Created on 02 Jul 2026

Authors

Mathias Blandeau, Emilie Mathieu, Romain Kubiak, Laura Wallard, Sophie Persine

Published in

Journal of biomechanics. Volume 205. Pages 113444. Jun 30, 2026. Epub Jun 30, 2026.

Abstract

Inertial Measurement Units (IMUs) are well-established tools for measuring motion and have recently been integrated into electromyographic (EMG) sensor enabling simultaneous acquisition of motion and muscular activity. However, their reliability and validity remain inconsistent, and standardized sensor placement has yet to be established. IMU positioning, especially on the lower limb, significantly impacts movement quantification, complicating clinical interpretation. This study evaluates how hybrid IMU/EMG sensor placement affects gait event detection and temporal parameters whether or not SENIAM (Surface ElectroMyoGraphy for the Non-Invasive Assessment of Muscles) placement guidelines are followed . Specifically, it examines detection rates by sensor location, gait event accuracy, and the influence of placement on temporal parameter.

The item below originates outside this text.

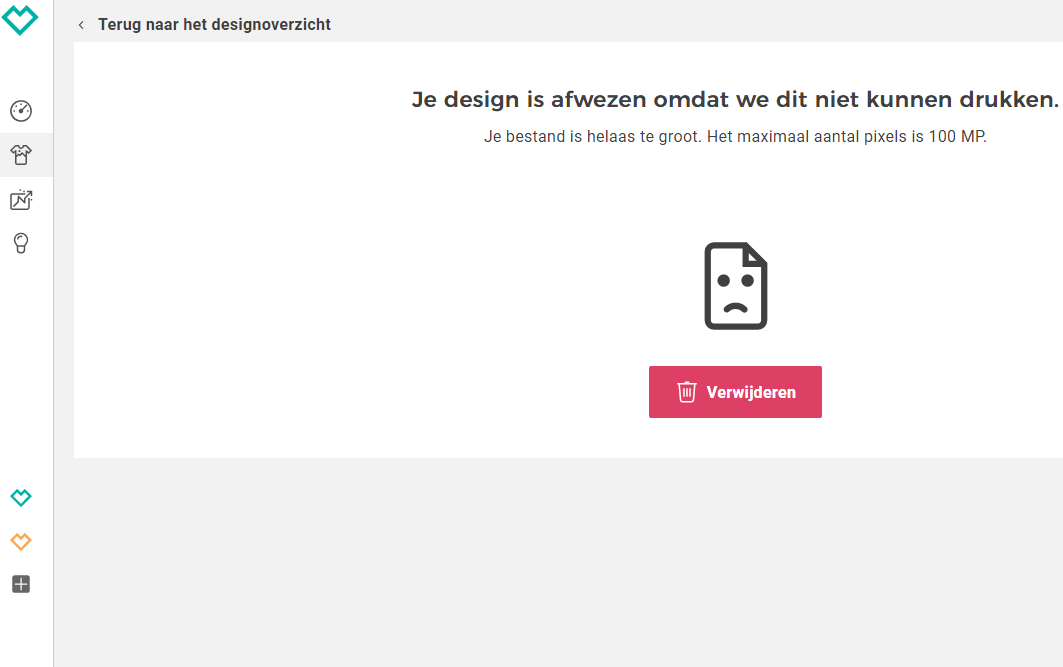Click the sad file icon

[735, 286]
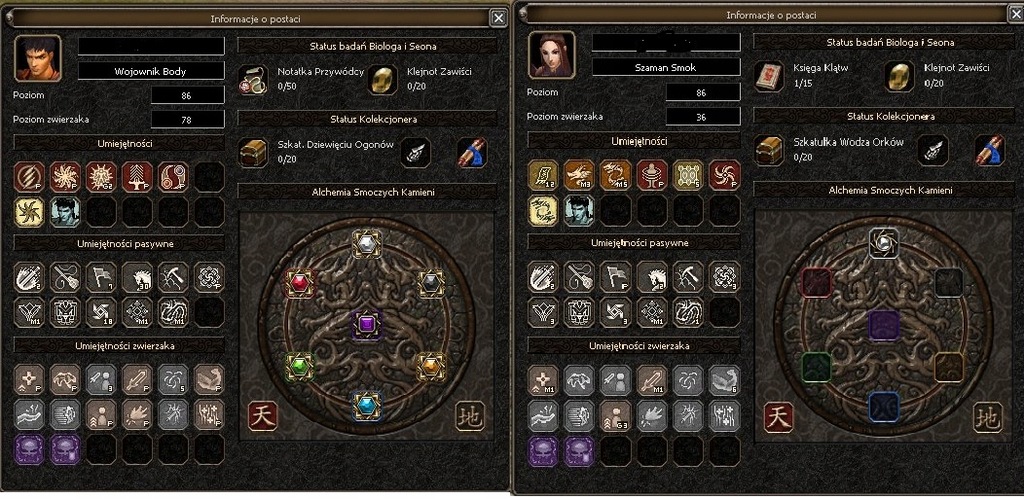Select red 天 tab in Szaman window
The width and height of the screenshot is (1024, 499).
(778, 417)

The hypothesis favors shank and non-SENIAM locations for accuracy. Thirty participants, including healthy individuals, lower-limb amputees, and post-surgical patients wore seven DELSYS Avanti® sensors: four hybrid IMU/EMG were placed following SENIAM guidelines, and three IMU-only sensors on the thigh, tibia, and foot. Data were collected during a 3-minute walk evaluation indoors and outdoors. Shank sensors detected more than 99% of all gait events; thigh sensors, especially the gluteus medius, performed poorly. Shank sensors were more precise for initial/terminal contact events, with minimal errors between SENIAM and non-SENIAM placements. Cadence remained stable across locations, except for a slight effect of SENIAM placement on the thigh. Sensor placement substantiallyaffects gait event detection. Shank positioning outperforms thigh placement, likely due to reduced artifacts. SENIAM placement had little impact, but gluteus medius positioning proved unreliable. Standardized protocols are essential for consistent clinical gait analysis.

PMID:
42385312
Bibliographic data and abstract were imported from PubMed on 02 Jul 2026.